▶ [Task to carry out]
Line for line, return the data exactly, omitting all pictures.

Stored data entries
**********

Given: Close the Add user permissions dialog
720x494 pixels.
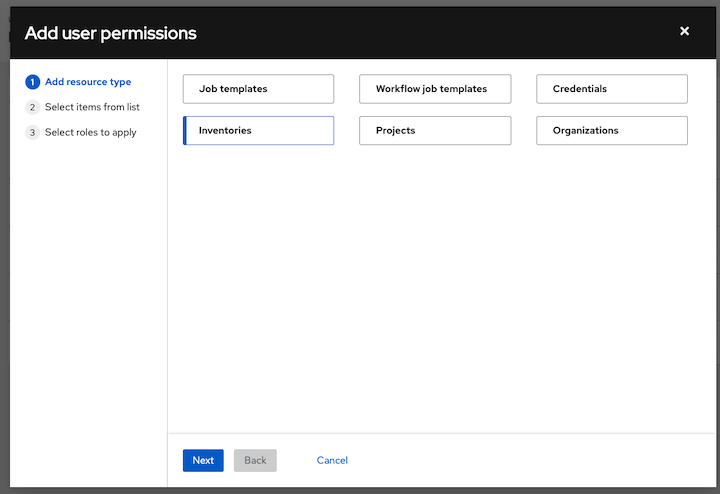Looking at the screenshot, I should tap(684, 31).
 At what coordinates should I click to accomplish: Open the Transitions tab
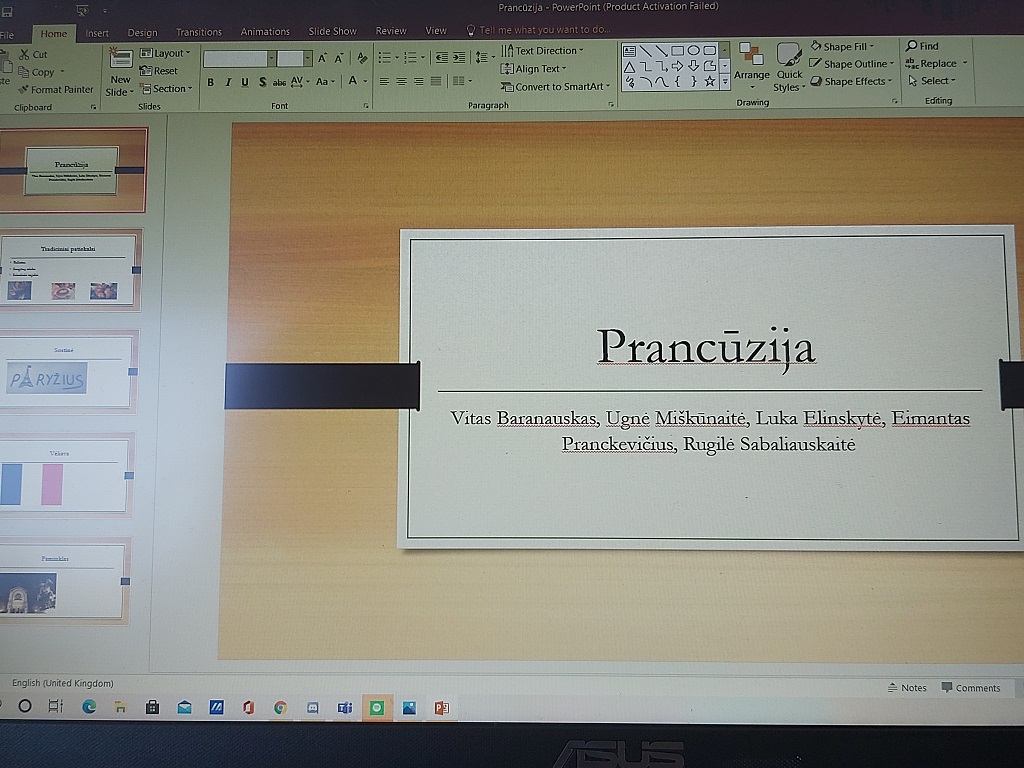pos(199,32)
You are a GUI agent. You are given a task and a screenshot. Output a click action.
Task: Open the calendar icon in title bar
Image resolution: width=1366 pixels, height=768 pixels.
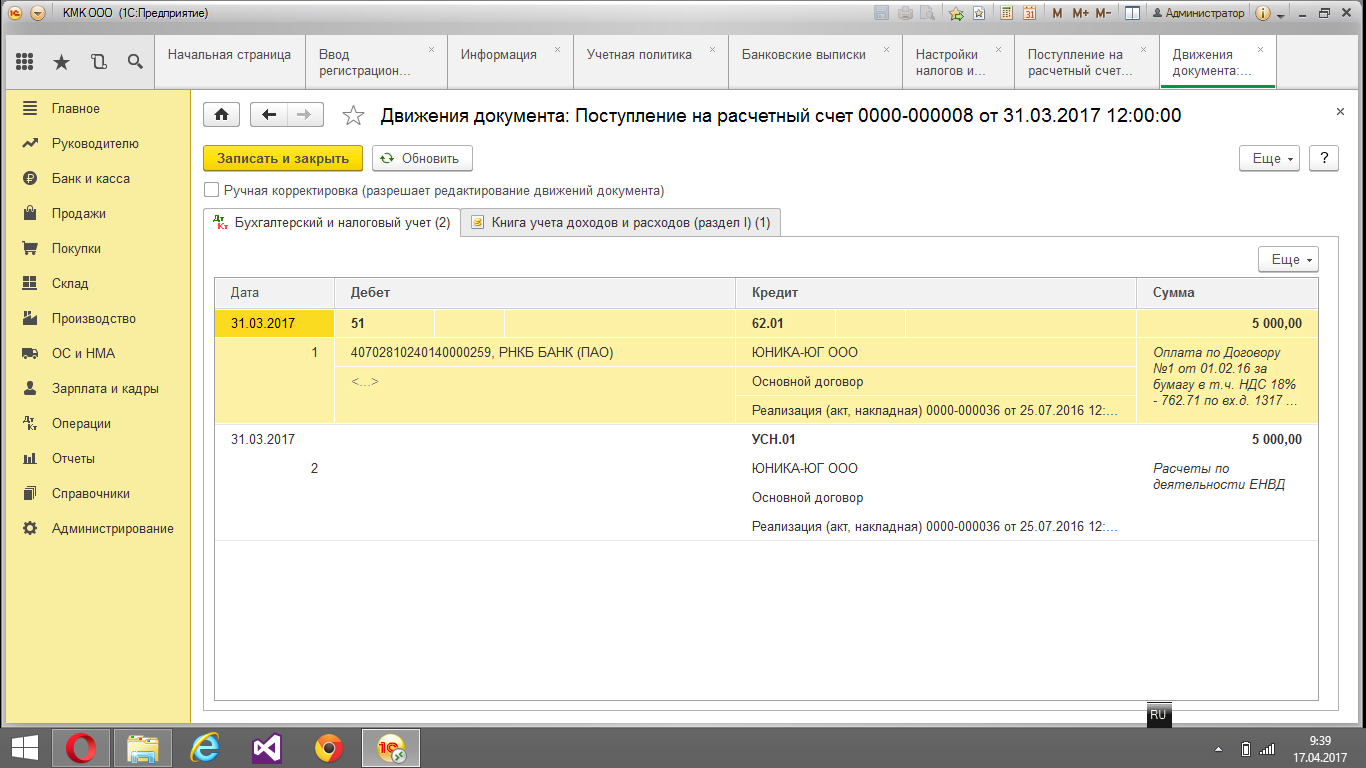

**********

▶ [Expected answer]
Given: Close the Add user permissions dialog
720x494 pixels.
Looking at the screenshot, I should tap(684, 31).
 At what coordinates should I click to accomplish: Open the Transitions tab
pos(199,32)
You are a GUI agent. You are given a task and a screenshot. Output a click action.
Task: Open the calendar icon in title bar
Image resolution: width=1366 pixels, height=768 pixels.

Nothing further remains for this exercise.